You can't generalize from U.S. foreign policy, over many administrations, to the diverse ranges of people comprising U.S. civilians. All "Americans" are hated and blamed because of U.S. foreign policies? That's rediculous.
This sentance is sort of incoherant, but I believe what you're trying to say is, "You can't generalize about a U.S. foreign policy that has covered many different administrations and served a very diverse array of citizens." If I'm wrong about what you were trying to say, please correct me.
Anyway... Sadly, yes you can. America's foreign policy since WW2 has consitantly terrorized citizens of foreign countries or supported regimes that saw to it that citzens of either their own country or neighboring countries were terrorized. There may be some superficial differences between how the different adminstrations have conducted their foreign policies, but for the most part South America, the Middle East, and most recently Eastern Europe have all suffered at the hands the hands of America's foreign policies without much variance no matter if it's a Republican or Democrat in the Oval Office.

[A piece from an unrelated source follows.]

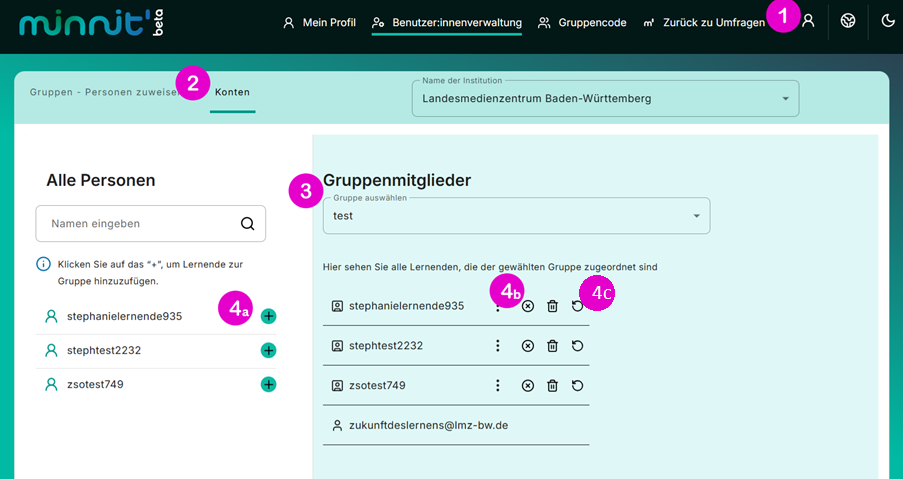Open the Name der Institution dropdown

There were most likely many many people killed on Tuesday who question and oppose various political policies of our federal government.
I have no doubt, and even if they didn't question and oppose various political policies of our federal government they didn't deserve to die the way they did. But that isn't to say that these murderous animals that has caused us so much heartache are without just cause for much of their anger.
Suppose you have a neighbor that lives across the street and he has two young sons that break into your home and kill two of your daughters. Now suppose that you find out that it was indeed these two young men that have caused you so much pain, but the mayor of your town is a golfing buddy of the two boys' father. Not only does the mayer use his power and influence to halt an investigation of the crime, but even sells the boys a brand new lock picking kit and some shiney new guns. Every attempt you make at aquiring justice within the rule of law meets a brick wall and your anger and frustration build and build until finally you buy your own shot gun and empty cartridge after cartridge into the mayor's family Cadillac one sunny Tuesday morning as his wife drives his two daughters to school. You've killed all three of them. Maybe one of his daughters was actually aware of her father's corruption and dead set against his behavior. I'd feel terrible for what happened to his two daughters and wife, but I'd also still understand the root of your anger. That also doesn't take away from the fact that the mayor is still an ass.
Maybe the swarthy barbarians are morons as well as monsters.
In my opinion, they are most definetely both.
There is a diffierence between apologizing for the Nazis solution to the Jewish problem and understanding why they didn what they did. If we don't reconsider some of the actions of the Jews, it will happen again.
Bah. Poppycock.
Now where have I heard that quote from before? Oh yeah. I remember now. It was a young Palestinian man on CNN right after Isreal bombed the crap out of a refugge camp. Do you think that maybe the "those who support them" might have been a reference to the United States of America?
Please stop plagerising your quotes from Islamic terrorists.
It sounds reasonable to me.
"For every robber that is punished, another will emerge until all of us are financially equal."
Standard regurgitated socialist U.N. tripe from the most liberal mouthpiece in the U.K.